Even though the euro fell more than a 1.5 cents from its pre-weekend high just below $1.24, Spanish bond yields have continued to retreat. The 10-year benchmark is now about 100 bp below the level seen early last week and the 2-year yield is off about 200 bp.
The market is pricing in a resumption of the ECB sovereign bond purchases (SMP). Yet in the past purchases by the ECB did not seem to have much lasting impact as yields and spreads continued to widen after some short-term and mostly limited reaction. The decline in Spanish yields will be tested Thursday just before the ECB meeting when Spain will raise 2.4-3.7 bln euros of 2, 4, and 10 year bonds.
The decline in Spanish sovereign yields has a positive impact on Spanish banks, as they are large holders of sovereign bonds. Spanish bank shares are up over 3% today, while the overall market is up less than 2%. Over the past three sessions, the Spanish equity market has rallied 13.5%.
Ironically, Draghi seemed to have a greater sense of urgency than Spanish officials. Spain continues to deny that it needs a larger aid package, such as a 300 bln euro package speculated about last week. Spanish officials also have indicated that are not prepared to formally request the EFSF to buy Spanish bonds.
Recall that Draghi's plan called for ECB buying bonds in the secondary market and the EFSF buying bonds in the primary market. It is true that German officials do not seem particularly keen about it, but Spain itself is the biggest immediate obstacle. It needs to make the formal request.
One would think that the recent news would light the proverbial fire under Spanish officials. Unemployment appears to have ticked up to a new high 24.63% and the economy contracted by 0.4% in Q2 after a 0.3% contraction in Q1 and no end to the contraction in sight.
Yet if there is a single number that captures the lack of urgency on the past of Spain it is the average cost of its debt issuance this year: 3.27% vs 3.90% last year. Ironically, this supports Germany's Schaeuble's argument that a few auctions with higher yields is not an emergency for Spain.

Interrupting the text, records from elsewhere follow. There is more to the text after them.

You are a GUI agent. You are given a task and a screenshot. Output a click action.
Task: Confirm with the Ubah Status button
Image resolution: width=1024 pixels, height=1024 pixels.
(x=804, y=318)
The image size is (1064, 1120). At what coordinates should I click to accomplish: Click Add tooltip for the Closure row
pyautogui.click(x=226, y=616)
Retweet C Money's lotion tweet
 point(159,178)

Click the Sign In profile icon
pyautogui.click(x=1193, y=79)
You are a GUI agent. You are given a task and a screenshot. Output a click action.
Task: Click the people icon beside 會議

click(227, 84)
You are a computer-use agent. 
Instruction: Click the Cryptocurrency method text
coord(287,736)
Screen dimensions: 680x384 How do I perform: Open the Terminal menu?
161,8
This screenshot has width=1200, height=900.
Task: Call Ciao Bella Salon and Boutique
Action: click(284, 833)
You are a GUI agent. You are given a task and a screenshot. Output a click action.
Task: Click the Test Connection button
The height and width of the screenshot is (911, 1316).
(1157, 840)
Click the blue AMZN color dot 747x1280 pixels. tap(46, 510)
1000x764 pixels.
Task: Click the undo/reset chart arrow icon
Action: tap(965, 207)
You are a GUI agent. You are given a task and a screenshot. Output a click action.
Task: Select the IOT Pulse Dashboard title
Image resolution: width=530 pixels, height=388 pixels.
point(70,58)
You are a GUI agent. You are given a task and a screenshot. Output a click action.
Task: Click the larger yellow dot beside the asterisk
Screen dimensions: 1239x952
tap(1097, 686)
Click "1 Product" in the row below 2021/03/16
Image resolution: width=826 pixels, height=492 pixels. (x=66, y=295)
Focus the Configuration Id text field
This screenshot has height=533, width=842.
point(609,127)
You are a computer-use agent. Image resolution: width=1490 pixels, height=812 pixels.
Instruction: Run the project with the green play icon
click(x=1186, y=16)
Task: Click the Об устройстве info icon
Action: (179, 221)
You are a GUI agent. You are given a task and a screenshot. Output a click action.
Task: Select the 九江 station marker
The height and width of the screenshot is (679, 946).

Although officials may say that the rating agencies are wrong or irrelevant and we agree that they use only publicly available information for the sovereign ratings, we suspect that Moody's decision to put Germany, the Netherlands and Luxembourg on credit watch (but not Finland which has insisted on collateral for its participation) is indeed noteworthy.
Merkel's coalition partners (CSU and FDP) opposition to additional support for the periphery can only be emboldened by Moody's decision. Merkel's own support appears to have waned, according to the latest YouGov poll.
Draghi may have tried to deliver a fait accompli to European officials by promising to deliver a game changer, but we think the market will be disappointed. We anticipate that pressure will return.
Can Spanish 2-year yields really decline another 200 bp or the can the 10-year decline another 100 bp ? The return of pressure will underscore the urgency and push European officials to address the more difficult decisions in September.
The ECB's Draghi expressed an appreciation for the urgency facing the euro area, but he seems more isolated than he did last week when Merkel and Hollande reiterated willingness to do what was necessary.